START Extracted data
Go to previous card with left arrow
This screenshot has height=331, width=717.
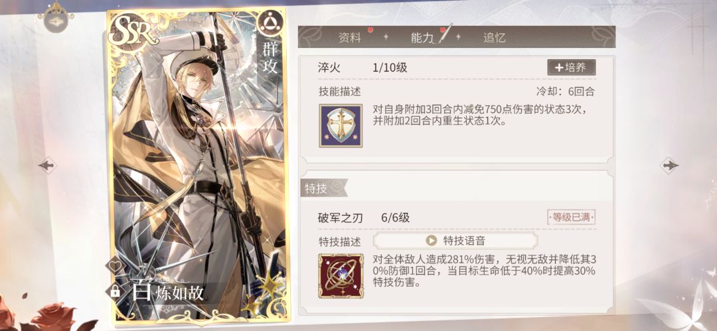point(47,165)
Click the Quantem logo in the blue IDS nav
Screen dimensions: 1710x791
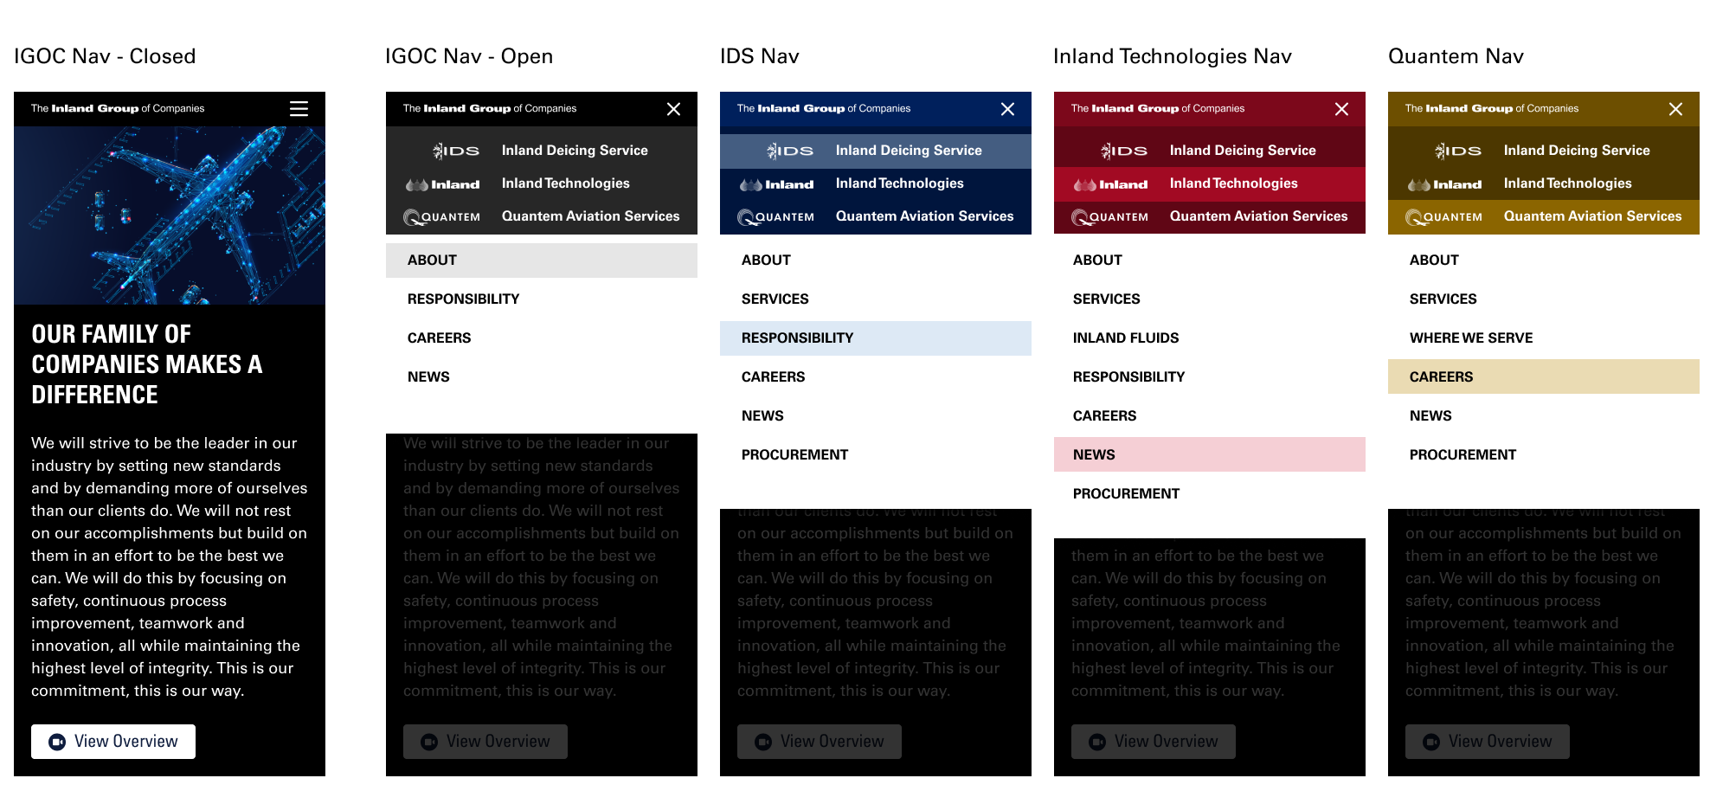[x=775, y=217]
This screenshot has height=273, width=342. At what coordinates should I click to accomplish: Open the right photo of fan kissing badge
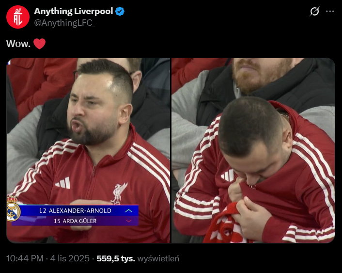(253, 150)
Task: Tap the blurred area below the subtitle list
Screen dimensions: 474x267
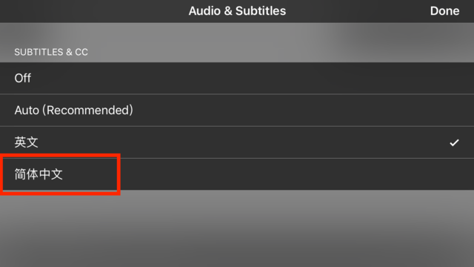Action: [x=237, y=228]
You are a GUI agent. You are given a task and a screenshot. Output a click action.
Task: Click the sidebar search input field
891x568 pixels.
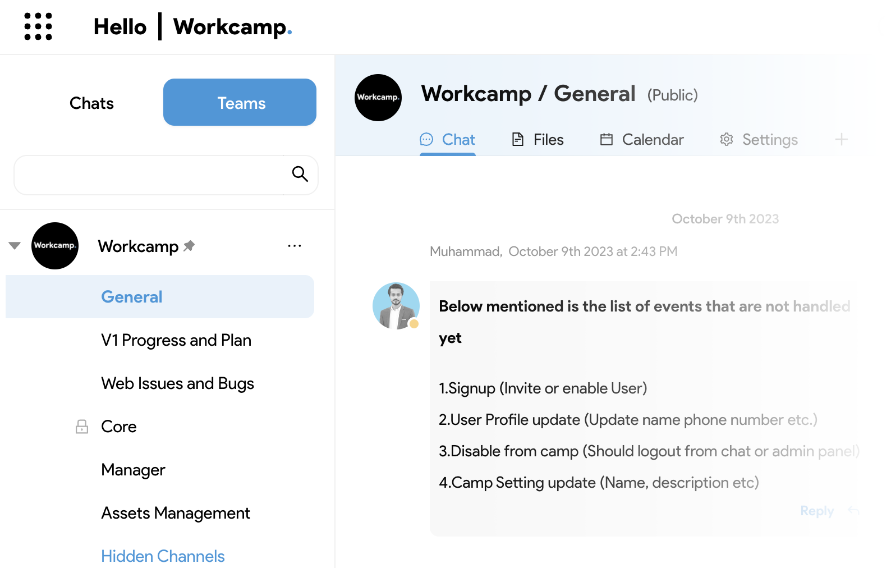[x=149, y=175]
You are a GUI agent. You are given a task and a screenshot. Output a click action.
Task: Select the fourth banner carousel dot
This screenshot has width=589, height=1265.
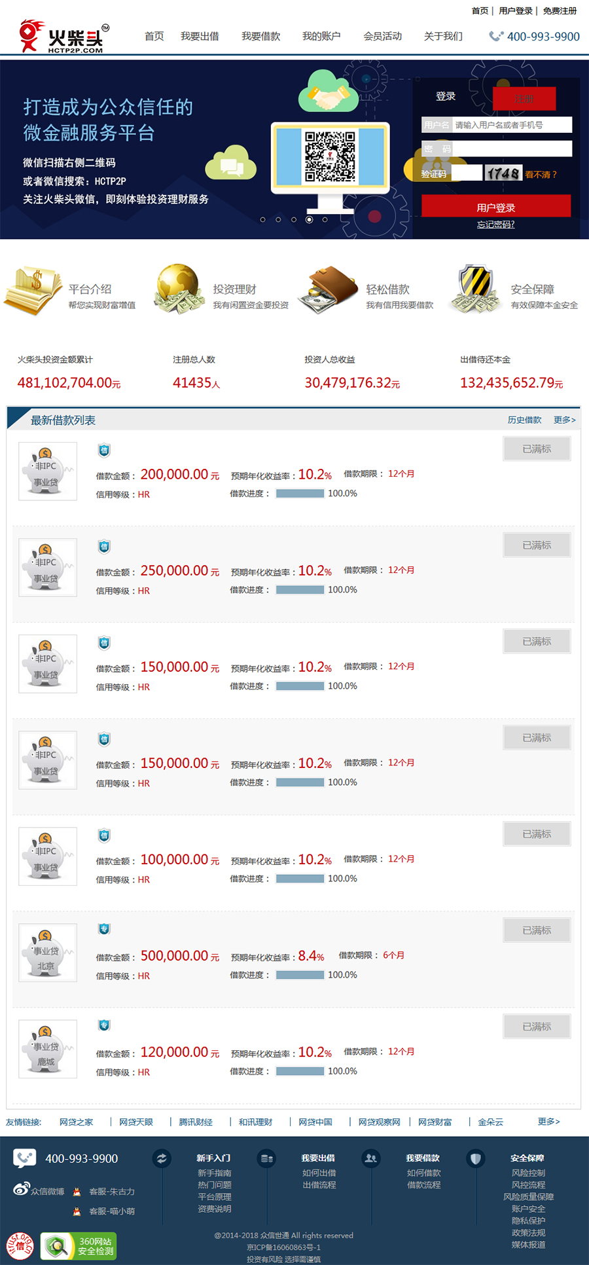310,219
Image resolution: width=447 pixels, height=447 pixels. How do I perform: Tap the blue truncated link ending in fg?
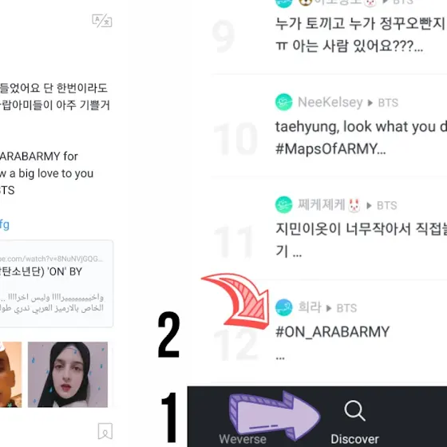click(x=5, y=225)
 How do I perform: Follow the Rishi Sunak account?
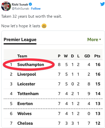tap(36, 9)
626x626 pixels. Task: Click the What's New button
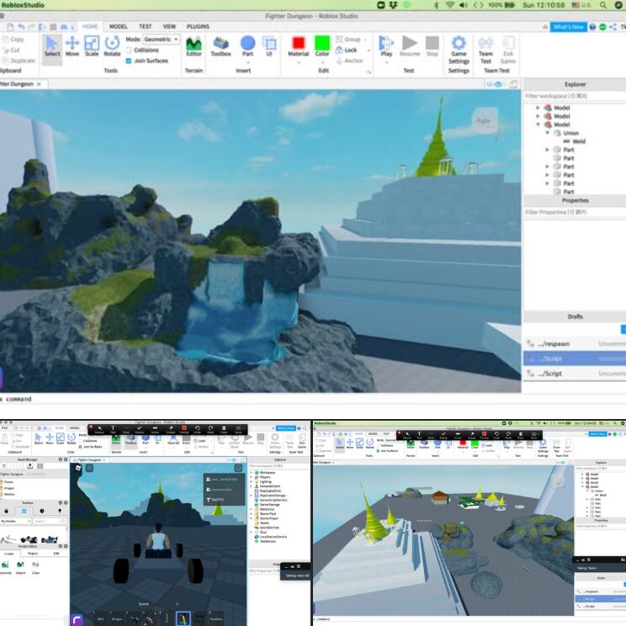point(568,27)
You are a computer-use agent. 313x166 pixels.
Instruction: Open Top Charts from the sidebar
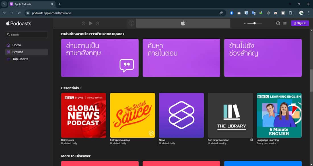point(20,59)
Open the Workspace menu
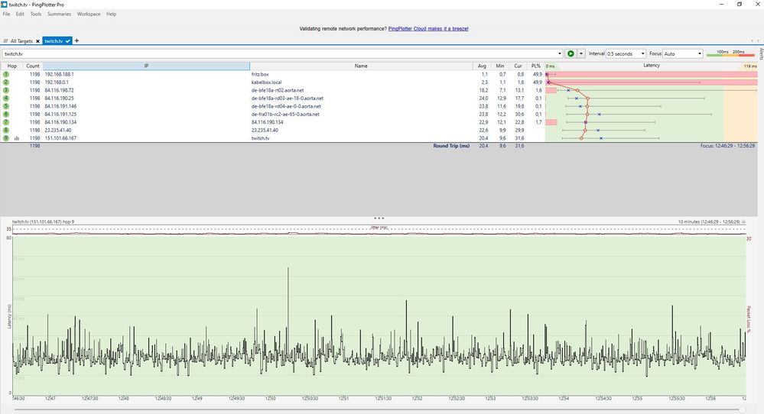Image resolution: width=764 pixels, height=414 pixels. coord(89,14)
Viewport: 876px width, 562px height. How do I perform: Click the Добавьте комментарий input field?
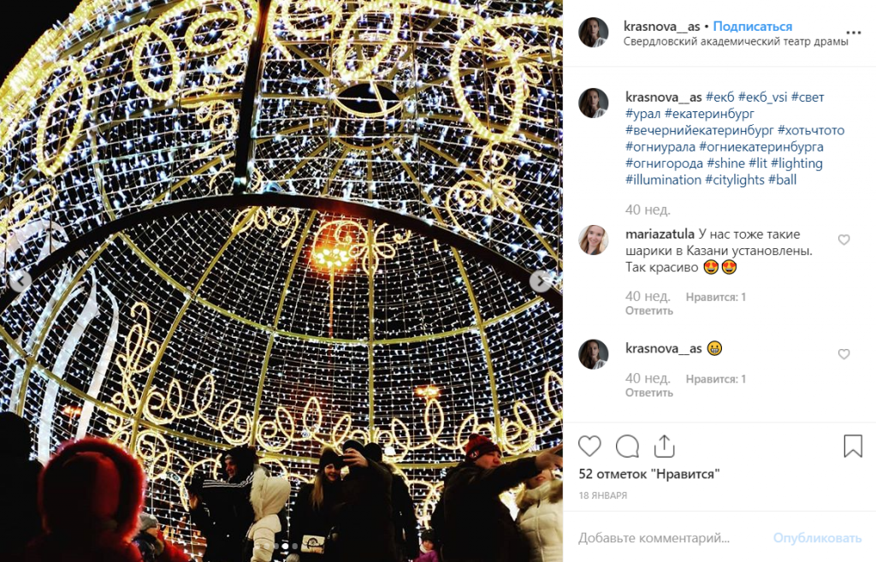tap(671, 538)
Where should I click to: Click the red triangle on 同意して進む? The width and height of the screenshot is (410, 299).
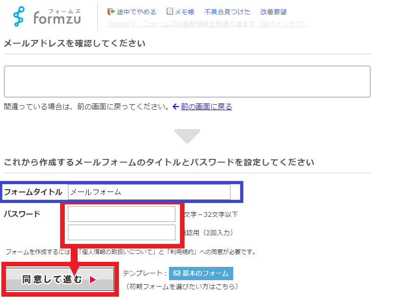(x=93, y=280)
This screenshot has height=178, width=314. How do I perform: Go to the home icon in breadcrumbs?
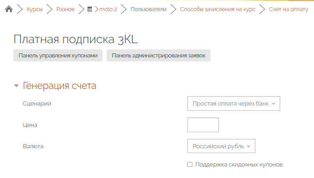click(9, 9)
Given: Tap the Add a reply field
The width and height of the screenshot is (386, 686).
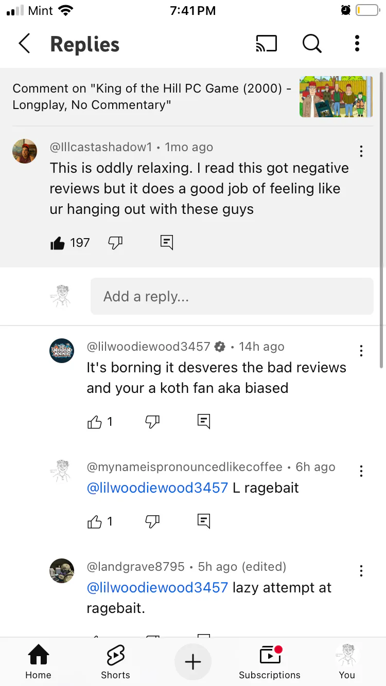Looking at the screenshot, I should [x=232, y=296].
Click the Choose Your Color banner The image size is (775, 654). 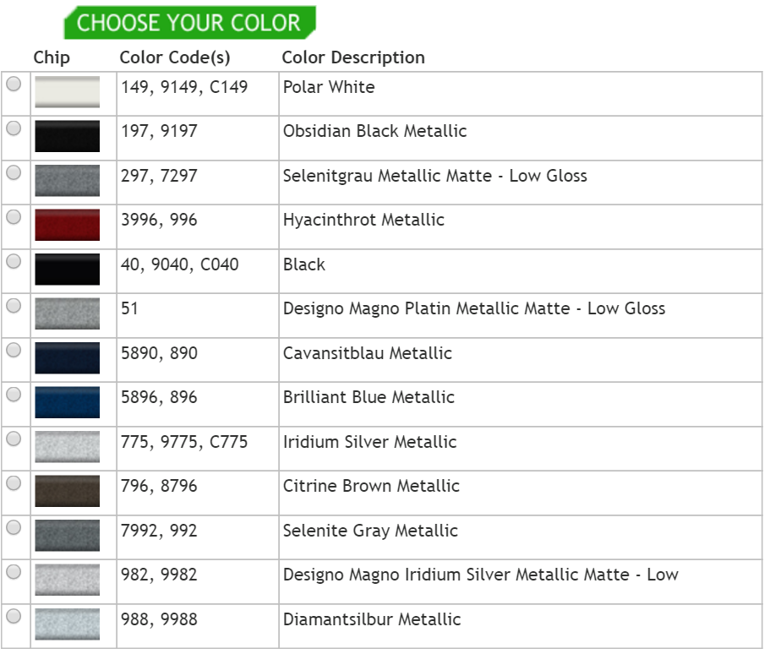(x=189, y=23)
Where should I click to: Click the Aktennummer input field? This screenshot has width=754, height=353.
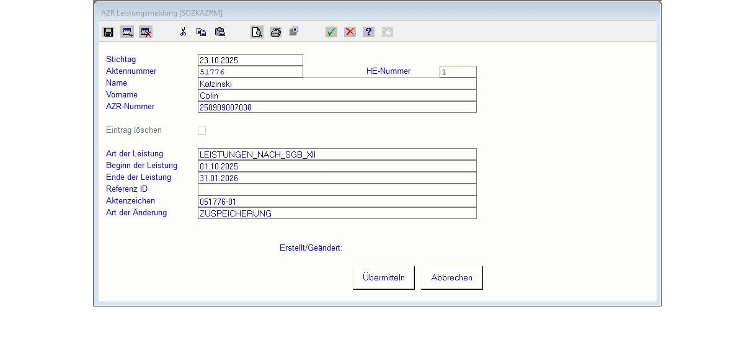tap(250, 72)
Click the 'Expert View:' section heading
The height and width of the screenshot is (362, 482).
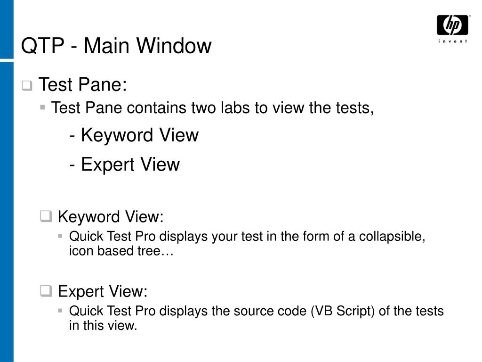pos(103,291)
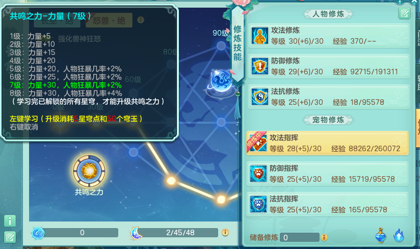Image resolution: width=420 pixels, height=249 pixels.
Task: Click the moon star point progress bar
Action: tap(180, 233)
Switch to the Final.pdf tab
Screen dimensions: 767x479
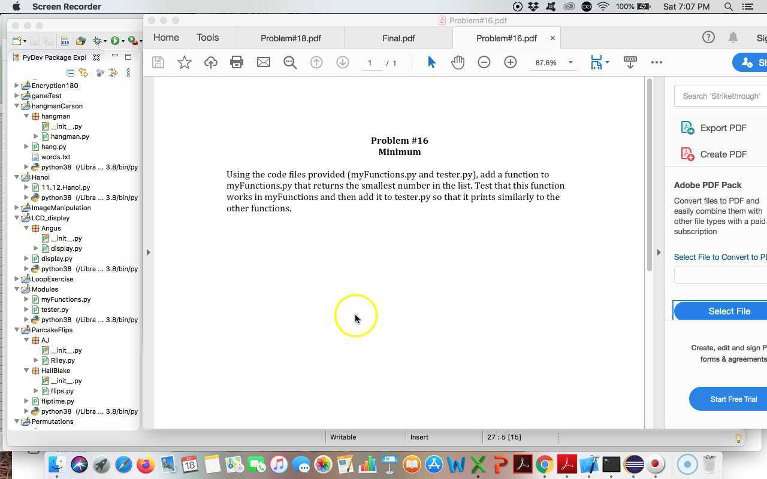[398, 38]
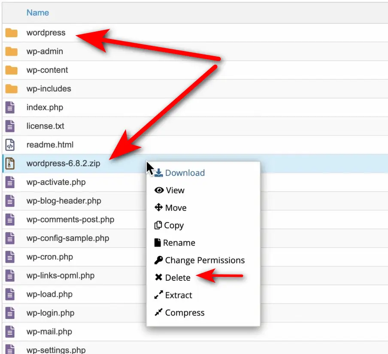The width and height of the screenshot is (388, 354).
Task: Click the wordpress folder icon
Action: (x=12, y=33)
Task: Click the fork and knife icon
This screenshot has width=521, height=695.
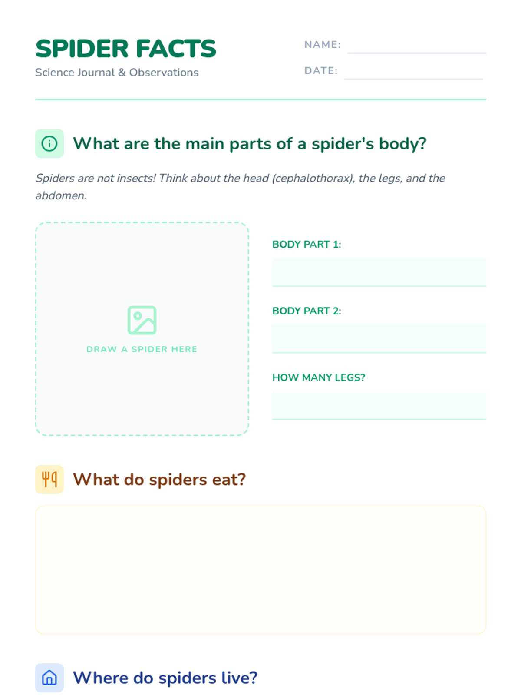Action: coord(49,480)
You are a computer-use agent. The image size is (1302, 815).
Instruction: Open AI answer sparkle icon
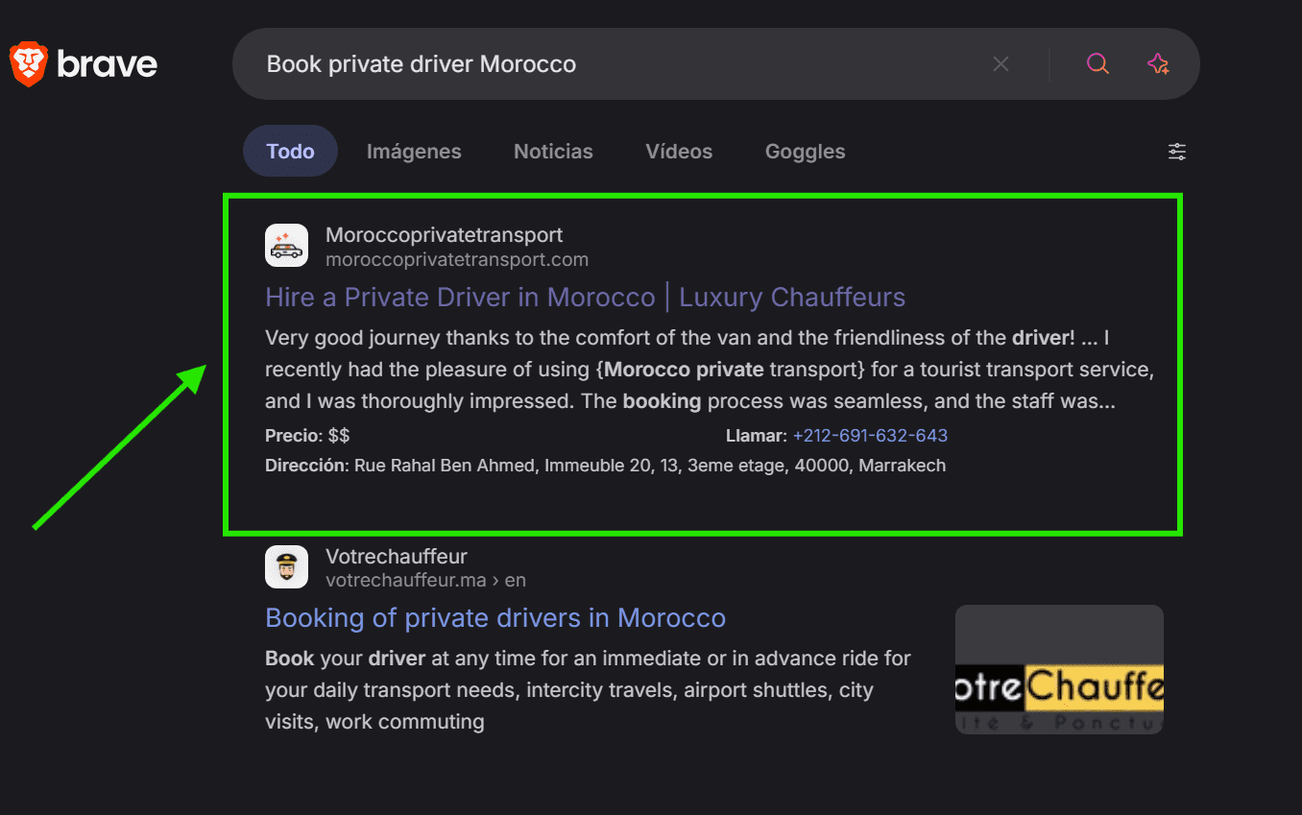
END Extracted data
§ **Assigned task**: Across the listing above, report every line where "computer" occurs.

§ **Problem solution**:
You are a computer-use agent. 313x166 pixels.
You are a computer-use agent. The image size is (1302, 815).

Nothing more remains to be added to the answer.